俺のボディガードは陰陽師。~第二幕・幸福論~



…だなんて、それはもう過去の出来事で。


今となっては、そこから離れてみて、物事を過去を冷静に見つめ直すことが出来ている。と、思う。

あの時の俺は、あの学園から逃れたくて必死だったんだ、とか。

…いや、吹っ切れたのはホント最近になってからなんだけど。



しかし、舞絵がここまでして乗り込んできてまで物申しに来るとは、予想外だ。

仲間意識が強いとはいえ、ここまで尾を引く?



確かに、公立高校への受験は誰にも言わずに一人で密に進めていた話で。

俺だけ2月末の高等部への進級試験は受けずに、3月頭の公立高校の受験日に学校を欠席したことで、その事実がみんなに発覚する。

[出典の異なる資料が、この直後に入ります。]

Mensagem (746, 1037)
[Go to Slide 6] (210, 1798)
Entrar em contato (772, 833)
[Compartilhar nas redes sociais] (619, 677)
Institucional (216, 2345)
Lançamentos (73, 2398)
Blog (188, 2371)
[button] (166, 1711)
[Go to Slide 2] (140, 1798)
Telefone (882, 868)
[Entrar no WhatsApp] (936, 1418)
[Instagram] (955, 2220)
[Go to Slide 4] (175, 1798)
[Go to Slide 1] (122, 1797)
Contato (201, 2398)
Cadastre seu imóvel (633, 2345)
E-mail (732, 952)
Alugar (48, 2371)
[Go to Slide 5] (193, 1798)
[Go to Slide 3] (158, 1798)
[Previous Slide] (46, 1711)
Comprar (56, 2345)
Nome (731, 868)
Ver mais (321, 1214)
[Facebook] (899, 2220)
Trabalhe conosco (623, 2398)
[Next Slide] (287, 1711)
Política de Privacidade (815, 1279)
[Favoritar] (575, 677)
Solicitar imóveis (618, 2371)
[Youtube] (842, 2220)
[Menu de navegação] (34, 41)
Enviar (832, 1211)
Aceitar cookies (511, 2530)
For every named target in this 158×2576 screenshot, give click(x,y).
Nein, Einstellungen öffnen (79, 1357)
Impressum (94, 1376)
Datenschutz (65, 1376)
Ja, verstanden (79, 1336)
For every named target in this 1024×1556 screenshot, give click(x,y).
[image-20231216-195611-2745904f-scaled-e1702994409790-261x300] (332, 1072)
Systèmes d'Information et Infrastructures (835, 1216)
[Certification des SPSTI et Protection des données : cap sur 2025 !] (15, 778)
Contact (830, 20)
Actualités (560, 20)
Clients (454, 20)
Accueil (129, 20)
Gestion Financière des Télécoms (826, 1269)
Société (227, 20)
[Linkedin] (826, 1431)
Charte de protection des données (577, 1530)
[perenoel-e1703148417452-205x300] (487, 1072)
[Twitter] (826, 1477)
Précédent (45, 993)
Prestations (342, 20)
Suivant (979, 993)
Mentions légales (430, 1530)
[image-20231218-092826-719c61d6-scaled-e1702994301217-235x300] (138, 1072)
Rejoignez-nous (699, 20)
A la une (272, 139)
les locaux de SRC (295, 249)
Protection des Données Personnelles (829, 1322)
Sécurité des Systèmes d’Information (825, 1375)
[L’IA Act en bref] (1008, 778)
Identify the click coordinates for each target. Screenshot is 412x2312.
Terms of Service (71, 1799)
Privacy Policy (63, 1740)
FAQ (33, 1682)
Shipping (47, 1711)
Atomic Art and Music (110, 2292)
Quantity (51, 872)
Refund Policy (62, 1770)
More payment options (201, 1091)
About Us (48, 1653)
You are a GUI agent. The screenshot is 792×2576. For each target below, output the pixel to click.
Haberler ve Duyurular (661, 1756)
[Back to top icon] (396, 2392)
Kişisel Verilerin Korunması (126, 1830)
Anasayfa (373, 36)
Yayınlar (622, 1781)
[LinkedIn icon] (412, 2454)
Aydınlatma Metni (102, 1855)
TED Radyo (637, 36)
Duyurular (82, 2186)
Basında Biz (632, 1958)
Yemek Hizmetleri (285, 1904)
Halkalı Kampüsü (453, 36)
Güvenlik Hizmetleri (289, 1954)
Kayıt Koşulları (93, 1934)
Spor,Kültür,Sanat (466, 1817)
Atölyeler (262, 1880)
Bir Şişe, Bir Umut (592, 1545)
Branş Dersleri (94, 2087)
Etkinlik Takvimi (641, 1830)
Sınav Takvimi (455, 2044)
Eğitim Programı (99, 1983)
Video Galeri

学校の生徒たち…特にカトレア会のメンバーにその理由を問い詰められても、『サッカーをやるため』と、言い張り、それ以外は頑なに口を閉ざして、学園を去った。

何故予め打ち明けてくれなかったのか?

…だなんて、正直俺なんていようがいまいがどうでもいいだろ。

所詮、俺なんて家柄に負けているし、兄貴のおまけみたいなもんなんだから。

という、卑屈な考えもあった。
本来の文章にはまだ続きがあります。